-- ABOUT THIS EXERCISE --
From the line containing "US (164, 690)" down to the last line of the records below, restate each line word for word and leave out the rest.

-- DATA RECORDS --
:::::
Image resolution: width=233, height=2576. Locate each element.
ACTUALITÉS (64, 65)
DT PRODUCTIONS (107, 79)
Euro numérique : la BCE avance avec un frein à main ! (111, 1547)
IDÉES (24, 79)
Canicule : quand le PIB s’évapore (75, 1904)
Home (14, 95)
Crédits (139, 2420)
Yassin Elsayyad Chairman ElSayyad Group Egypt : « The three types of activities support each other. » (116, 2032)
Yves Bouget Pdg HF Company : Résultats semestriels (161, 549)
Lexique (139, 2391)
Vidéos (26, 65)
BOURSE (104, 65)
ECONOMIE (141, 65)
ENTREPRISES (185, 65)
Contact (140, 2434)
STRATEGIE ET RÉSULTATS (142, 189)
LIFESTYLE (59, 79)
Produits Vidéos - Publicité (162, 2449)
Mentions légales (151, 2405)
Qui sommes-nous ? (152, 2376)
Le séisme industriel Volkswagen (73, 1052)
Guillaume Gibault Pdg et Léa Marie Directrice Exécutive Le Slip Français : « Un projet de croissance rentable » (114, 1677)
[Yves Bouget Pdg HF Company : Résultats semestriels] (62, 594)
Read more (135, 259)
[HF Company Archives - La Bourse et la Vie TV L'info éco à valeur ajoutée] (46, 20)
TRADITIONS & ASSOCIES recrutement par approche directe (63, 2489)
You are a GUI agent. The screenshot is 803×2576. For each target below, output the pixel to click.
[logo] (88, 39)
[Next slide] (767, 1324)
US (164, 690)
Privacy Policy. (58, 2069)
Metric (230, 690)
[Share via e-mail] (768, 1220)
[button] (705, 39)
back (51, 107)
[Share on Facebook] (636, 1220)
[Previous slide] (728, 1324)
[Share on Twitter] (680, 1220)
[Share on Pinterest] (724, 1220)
:::::
-- SOLUTION TO THE PROBLEM --
US (164, 690)
Privacy Policy. (58, 2069)
Metric (230, 690)
[Share via e-mail] (768, 1220)
[button] (705, 39)
back (51, 107)
[Share on Facebook] (636, 1220)
[Previous slide] (728, 1324)
[Share on Twitter] (680, 1220)
[Share on Pinterest] (724, 1220)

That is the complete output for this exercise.